Staunton’s performance however is more stoic, and lacking the emotion present in the previous season’s of “The Crown.” Her expressions are confined to small sighs, and exclamations of “oh dear.” She rarely raises her voice or sheds a tear as the former actresses have done, leaving audiences unable to empathize with her emotions. 

However, Staunton is not necessarily a bad actor. Her lackluster performance can also be attributed to the latest season’s shift of focus, and disappointing writing. 

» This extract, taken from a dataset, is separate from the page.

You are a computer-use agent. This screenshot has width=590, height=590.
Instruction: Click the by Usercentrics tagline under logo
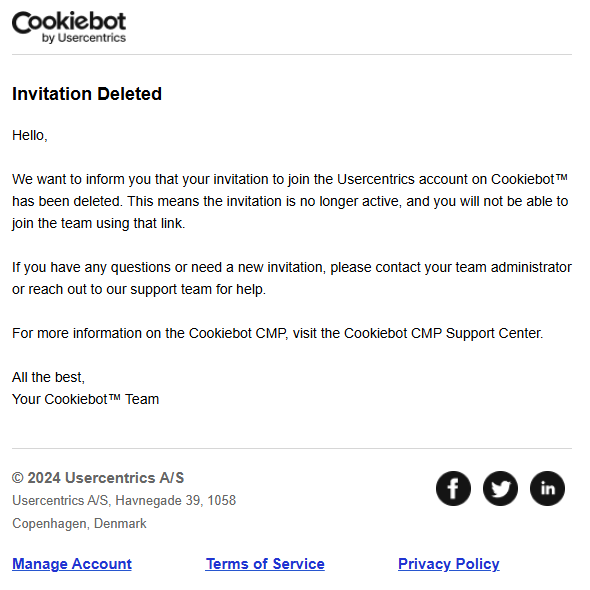point(84,38)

A critical part of “The Crown” has been lost in season five: the fascinating stream of politics and glances into 10 Downing Street. In season one, audiences were entranced by the brilliant characterization of Winston Churchill. Season four expertly discussed the conflicts Margaret Thatcher faced. The political plotlines of “The Crown” keep the Royal Family connected to the outside world. 

On the contrary, politics were just barely written into the show. Despite his influence during a tumultuous time in British history, Prime Minister John Major did not have any significant appearances. Season five of “The Crown” lost the show’s political flair, instead restricting the content to the Royal Family. 

The less-than-impressive writing goes beyond the content. Throughout the season, multiple, almost identical speeches are made about being an “outsider” or the flaws in “the system” of the monarchy. This is a theme that has been present through every season, however, season five  doesn’t bring it out with the same subtlety and skill as the previous seasons. With the ostracization of Phillip and Diana, the isolation of Princess Alice and the constant overshadowing of Princess Margaret, the previous seasons cleverly and yet subtly  showed the resistance of the Royal Family to change. In contrast, season five drives the theme in with repetitive monologue, making the message excruciatingly obvious. 

Season five ends by wrapping up the first phase in the Wales’s marriage. Diana is now newly divorced, and ready to start life over again. We all know what happens next. Viewers eagerly await the ensuing tragedies and victories in season six, expected to be released in 2023. 

Hopefully the new season will pick up the shards of a cracked crown. Despite the various let downs of season five, “The Crown” remains a bold and engaging show and it certainly has the capabilities to bounce back after a bad season.